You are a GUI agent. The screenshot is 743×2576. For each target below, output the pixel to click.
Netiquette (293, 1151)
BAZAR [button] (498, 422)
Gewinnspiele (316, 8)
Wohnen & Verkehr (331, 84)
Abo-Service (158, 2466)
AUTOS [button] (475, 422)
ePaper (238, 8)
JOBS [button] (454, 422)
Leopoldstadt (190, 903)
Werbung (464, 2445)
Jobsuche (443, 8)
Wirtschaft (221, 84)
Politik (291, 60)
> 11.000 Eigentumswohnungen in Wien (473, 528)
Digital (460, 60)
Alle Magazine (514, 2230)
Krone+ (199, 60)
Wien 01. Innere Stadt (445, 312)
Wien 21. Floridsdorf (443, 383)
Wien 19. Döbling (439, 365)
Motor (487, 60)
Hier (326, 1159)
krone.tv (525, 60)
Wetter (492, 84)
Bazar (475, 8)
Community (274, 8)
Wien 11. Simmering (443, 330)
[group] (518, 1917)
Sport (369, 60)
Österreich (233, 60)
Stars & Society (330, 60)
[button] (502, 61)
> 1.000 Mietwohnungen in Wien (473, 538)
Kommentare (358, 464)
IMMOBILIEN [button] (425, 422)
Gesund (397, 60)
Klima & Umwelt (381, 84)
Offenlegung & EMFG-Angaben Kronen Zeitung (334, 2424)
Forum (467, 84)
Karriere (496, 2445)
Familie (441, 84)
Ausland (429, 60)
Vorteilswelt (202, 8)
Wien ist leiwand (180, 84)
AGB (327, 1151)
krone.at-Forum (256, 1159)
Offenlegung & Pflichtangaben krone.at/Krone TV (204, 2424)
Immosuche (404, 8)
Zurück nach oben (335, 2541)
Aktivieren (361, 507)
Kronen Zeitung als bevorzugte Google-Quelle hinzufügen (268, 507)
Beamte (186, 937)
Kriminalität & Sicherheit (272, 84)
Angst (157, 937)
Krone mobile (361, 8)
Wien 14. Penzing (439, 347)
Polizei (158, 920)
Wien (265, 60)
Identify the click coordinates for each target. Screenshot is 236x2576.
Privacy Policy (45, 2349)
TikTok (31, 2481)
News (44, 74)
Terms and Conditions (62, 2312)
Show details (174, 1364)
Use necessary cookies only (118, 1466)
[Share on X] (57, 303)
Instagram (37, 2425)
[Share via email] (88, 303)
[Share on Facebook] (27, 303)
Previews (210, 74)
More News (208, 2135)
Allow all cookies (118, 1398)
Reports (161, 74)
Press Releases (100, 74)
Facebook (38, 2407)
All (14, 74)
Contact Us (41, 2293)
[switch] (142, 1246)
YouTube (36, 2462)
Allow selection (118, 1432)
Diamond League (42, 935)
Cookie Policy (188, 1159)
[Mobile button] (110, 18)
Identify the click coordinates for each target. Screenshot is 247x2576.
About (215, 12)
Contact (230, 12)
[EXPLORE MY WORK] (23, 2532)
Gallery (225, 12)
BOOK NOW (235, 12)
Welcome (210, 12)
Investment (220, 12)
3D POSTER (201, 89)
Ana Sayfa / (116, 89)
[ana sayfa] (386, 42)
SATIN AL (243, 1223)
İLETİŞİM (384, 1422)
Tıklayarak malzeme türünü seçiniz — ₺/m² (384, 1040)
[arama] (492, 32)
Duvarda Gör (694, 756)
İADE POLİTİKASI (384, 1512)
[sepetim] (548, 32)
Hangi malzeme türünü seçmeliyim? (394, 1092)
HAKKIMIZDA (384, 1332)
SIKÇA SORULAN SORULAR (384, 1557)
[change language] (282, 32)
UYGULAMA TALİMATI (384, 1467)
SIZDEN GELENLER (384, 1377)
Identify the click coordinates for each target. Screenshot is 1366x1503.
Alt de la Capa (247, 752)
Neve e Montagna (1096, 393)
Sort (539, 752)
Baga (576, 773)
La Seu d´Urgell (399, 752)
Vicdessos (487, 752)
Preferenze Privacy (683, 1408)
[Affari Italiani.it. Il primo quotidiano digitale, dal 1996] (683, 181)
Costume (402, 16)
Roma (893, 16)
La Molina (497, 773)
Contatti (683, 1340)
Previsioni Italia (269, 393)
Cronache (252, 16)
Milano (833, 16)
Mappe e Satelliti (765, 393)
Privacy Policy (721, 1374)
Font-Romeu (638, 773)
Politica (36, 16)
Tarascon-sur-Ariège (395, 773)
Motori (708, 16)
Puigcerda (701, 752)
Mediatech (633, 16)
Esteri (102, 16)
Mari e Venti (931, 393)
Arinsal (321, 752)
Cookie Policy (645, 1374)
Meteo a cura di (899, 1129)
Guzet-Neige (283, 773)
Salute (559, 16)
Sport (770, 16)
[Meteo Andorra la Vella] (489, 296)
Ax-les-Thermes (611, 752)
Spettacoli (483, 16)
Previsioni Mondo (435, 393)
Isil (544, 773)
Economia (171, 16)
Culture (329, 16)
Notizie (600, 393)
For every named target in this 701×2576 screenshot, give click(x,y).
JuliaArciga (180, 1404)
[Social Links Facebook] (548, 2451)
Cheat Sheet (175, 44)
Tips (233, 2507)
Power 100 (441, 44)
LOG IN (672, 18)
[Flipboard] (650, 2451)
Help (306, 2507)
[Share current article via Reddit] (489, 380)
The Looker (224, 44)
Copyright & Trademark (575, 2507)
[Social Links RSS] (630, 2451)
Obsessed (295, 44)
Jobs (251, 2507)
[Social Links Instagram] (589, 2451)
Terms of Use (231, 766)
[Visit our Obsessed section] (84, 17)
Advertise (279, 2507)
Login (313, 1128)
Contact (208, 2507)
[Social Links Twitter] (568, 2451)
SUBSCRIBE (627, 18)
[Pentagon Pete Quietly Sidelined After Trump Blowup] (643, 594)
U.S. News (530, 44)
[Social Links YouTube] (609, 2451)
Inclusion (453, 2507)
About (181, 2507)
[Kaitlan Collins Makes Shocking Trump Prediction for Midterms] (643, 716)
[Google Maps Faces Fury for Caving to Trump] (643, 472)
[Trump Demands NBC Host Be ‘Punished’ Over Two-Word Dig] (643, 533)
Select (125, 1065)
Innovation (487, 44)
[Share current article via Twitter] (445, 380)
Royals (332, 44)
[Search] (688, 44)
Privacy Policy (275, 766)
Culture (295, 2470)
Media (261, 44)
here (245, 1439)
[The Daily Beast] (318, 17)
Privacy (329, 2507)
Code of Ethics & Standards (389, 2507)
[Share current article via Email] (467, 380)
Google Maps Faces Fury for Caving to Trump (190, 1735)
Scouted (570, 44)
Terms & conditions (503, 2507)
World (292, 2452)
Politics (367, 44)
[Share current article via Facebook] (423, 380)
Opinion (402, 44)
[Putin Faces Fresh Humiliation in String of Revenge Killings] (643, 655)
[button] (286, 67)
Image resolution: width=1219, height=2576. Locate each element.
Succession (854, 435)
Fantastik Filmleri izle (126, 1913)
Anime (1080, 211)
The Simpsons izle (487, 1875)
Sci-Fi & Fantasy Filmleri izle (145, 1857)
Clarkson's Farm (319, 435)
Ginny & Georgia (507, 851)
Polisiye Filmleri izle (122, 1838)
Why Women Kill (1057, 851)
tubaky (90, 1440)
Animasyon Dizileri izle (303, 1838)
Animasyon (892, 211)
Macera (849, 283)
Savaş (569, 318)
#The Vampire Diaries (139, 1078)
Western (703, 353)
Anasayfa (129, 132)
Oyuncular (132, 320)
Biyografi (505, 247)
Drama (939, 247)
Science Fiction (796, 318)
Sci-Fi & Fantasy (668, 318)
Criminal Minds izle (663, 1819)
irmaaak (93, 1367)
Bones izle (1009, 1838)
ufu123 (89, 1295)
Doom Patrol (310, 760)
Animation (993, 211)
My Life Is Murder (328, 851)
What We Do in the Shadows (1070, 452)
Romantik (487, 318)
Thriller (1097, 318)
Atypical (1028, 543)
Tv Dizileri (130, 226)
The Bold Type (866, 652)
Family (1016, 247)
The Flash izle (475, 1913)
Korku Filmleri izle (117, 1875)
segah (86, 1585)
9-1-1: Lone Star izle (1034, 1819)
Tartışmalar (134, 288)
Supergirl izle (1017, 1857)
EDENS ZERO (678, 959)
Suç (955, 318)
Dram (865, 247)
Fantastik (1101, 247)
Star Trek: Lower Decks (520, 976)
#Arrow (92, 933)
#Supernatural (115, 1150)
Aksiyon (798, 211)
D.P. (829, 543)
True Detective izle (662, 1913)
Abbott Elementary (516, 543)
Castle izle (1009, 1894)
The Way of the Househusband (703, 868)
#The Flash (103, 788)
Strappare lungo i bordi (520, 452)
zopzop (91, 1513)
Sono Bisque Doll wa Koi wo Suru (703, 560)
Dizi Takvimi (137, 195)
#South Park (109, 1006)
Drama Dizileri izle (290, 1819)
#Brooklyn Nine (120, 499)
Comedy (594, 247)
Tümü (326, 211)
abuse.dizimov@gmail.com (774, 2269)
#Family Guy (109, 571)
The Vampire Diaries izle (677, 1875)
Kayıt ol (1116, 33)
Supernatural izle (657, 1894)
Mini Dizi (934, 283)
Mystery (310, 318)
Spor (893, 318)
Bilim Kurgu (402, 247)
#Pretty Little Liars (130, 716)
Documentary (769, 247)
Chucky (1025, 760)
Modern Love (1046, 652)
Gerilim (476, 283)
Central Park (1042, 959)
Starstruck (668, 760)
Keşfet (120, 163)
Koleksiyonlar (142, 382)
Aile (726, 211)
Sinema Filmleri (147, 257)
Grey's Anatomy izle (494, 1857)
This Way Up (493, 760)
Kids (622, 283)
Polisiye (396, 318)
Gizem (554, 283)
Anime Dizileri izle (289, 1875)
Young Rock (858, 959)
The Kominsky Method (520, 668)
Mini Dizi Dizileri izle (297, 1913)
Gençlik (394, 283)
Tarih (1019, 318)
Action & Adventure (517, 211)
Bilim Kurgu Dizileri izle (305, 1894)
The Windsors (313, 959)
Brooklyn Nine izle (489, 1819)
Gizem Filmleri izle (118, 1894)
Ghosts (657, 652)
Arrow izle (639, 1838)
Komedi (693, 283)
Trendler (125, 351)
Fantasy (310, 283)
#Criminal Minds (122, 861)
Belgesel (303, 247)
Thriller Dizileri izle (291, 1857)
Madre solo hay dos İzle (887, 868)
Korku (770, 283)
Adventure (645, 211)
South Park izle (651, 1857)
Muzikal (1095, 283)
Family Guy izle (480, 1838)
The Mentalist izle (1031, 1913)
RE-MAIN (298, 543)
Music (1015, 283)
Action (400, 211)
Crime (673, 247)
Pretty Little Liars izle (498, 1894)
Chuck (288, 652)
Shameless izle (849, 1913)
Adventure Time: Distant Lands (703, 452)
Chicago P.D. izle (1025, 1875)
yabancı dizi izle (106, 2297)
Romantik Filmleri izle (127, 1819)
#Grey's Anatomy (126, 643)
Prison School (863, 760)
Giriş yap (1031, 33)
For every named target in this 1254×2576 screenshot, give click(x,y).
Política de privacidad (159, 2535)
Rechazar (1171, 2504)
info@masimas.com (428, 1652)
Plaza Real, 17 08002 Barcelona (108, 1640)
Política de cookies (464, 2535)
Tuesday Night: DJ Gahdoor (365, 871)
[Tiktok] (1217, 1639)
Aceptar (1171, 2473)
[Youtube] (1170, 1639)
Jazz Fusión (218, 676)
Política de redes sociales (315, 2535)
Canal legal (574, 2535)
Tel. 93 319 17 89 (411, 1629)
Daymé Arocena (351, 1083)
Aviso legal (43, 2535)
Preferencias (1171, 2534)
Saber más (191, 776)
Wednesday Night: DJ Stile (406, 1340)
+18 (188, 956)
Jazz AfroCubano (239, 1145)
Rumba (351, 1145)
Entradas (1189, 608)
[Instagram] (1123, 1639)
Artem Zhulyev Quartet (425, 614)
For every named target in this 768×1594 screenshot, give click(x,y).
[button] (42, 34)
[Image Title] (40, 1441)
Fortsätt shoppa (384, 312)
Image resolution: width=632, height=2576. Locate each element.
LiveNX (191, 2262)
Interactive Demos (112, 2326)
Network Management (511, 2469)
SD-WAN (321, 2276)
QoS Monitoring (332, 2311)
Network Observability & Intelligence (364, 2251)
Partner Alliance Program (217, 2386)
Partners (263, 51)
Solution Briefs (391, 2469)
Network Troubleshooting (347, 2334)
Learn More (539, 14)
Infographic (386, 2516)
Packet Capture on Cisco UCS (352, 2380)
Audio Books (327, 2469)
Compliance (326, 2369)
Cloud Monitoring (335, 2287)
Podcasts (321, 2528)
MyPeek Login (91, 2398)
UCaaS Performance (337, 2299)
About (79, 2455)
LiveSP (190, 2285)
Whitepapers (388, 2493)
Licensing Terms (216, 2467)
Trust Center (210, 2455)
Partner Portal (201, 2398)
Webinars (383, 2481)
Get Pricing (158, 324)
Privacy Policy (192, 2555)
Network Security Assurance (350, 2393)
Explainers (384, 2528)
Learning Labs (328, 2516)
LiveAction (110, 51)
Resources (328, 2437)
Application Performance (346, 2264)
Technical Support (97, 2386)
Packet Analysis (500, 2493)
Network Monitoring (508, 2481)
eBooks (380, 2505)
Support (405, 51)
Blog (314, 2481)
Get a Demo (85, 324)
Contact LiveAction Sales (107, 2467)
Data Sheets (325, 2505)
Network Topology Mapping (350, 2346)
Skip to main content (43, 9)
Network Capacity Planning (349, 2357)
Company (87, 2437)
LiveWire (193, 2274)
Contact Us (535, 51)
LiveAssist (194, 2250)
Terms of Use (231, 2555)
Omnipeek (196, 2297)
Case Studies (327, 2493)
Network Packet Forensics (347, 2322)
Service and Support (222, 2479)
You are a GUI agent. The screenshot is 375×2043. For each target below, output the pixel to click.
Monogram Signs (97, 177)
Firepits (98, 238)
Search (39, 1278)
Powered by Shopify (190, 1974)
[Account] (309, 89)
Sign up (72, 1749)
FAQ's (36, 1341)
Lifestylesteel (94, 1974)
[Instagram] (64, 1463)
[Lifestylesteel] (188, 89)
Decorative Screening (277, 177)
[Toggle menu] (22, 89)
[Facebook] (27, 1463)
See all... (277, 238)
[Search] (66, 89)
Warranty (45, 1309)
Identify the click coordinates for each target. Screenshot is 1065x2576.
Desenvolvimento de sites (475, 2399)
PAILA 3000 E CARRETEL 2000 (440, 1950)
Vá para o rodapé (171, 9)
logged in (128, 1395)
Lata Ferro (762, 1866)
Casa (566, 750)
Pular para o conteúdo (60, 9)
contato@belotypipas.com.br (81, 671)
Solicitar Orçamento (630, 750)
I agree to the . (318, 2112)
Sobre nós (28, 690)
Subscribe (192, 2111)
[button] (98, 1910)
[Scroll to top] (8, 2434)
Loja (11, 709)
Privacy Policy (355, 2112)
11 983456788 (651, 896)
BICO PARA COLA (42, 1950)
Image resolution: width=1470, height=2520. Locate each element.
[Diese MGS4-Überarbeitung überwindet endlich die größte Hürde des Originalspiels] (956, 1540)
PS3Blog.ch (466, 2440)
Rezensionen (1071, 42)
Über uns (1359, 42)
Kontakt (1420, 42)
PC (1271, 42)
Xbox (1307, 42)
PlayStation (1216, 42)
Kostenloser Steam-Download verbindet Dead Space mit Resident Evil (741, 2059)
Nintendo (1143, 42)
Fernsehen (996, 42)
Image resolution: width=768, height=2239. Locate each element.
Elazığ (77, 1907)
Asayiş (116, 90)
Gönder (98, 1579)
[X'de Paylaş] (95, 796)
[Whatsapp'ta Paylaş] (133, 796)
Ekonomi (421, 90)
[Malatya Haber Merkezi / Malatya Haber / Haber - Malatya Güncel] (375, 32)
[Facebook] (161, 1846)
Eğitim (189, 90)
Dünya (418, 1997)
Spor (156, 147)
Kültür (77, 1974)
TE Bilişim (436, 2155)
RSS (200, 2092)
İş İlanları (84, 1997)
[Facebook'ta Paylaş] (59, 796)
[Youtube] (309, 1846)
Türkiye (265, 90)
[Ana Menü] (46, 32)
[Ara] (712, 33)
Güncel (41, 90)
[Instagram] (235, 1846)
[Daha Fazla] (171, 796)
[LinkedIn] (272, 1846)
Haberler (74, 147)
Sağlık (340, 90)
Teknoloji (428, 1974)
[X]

• [ACTION ITEM]:
Every line from the line containing "IMMOBILIEN [button] (425, 422)" through the line containing "SIZDEN GELENLER (384, 1377)" in the records above must be retyped exactly. Leave out the rest.

• [WRITTEN SOLUTION]:
IMMOBILIEN [button] (425, 422)
Gesund (397, 60)
Klima & Umwelt (381, 84)
Offenlegung & EMFG-Angaben Kronen Zeitung (334, 2424)
Forum (467, 84)
Karriere (496, 2445)
Familie (441, 84)
Ausland (429, 60)
Vorteilswelt (202, 8)
Wien ist leiwand (180, 84)
AGB (327, 1151)
krone.at-Forum (256, 1159)
Offenlegung & Pflichtangaben krone.at/Krone TV (204, 2424)
Immosuche (404, 8)
Zurück nach oben (335, 2541)
Aktivieren (361, 507)
Kronen Zeitung als bevorzugte Google-Quelle hinzufügen (268, 507)
Beamte (186, 937)
Kriminalität & Sicherheit (272, 84)
Angst (157, 937)
Krone mobile (361, 8)
Wien 14. Penzing (439, 347)
Polizei (158, 920)
Wien (265, 60)
Identify the click coordinates for each target. Screenshot is 236x2576.
Privacy Policy (45, 2349)
TikTok (31, 2481)
News (44, 74)
Terms and Conditions (62, 2312)
Show details (174, 1364)
Use necessary cookies only (118, 1466)
[Share on X] (57, 303)
Instagram (37, 2425)
[Share via email] (88, 303)
[Share on Facebook] (27, 303)
Previews (210, 74)
More News (208, 2135)
Allow all cookies (118, 1398)
Reports (161, 74)
Press Releases (100, 74)
Facebook (38, 2407)
All (14, 74)
Contact Us (41, 2293)
[switch] (142, 1246)
YouTube (36, 2462)
Allow selection (118, 1432)
Diamond League (42, 935)
Cookie Policy (188, 1159)
[Mobile button] (110, 18)
Identify the click coordinates for each target. Screenshot is 247x2576.
About (215, 12)
Contact (230, 12)
[EXPLORE MY WORK] (23, 2532)
Gallery (225, 12)
BOOK NOW (235, 12)
Welcome (210, 12)
Investment (220, 12)
3D POSTER (201, 89)
Ana Sayfa / (116, 89)
[ana sayfa] (386, 42)
SATIN AL (243, 1223)
İLETİŞİM (384, 1422)
Tıklayarak malzeme türünü seçiniz — ₺/m² (384, 1040)
[arama] (492, 32)
Duvarda Gör (694, 756)
İADE POLİTİKASI (384, 1512)
[sepetim] (548, 32)
Hangi malzeme türünü seçmeliyim? (394, 1092)
HAKKIMIZDA (384, 1332)
SIKÇA SORULAN SORULAR (384, 1557)
[change language] (282, 32)
UYGULAMA TALİMATI (384, 1467)
SIZDEN GELENLER (384, 1377)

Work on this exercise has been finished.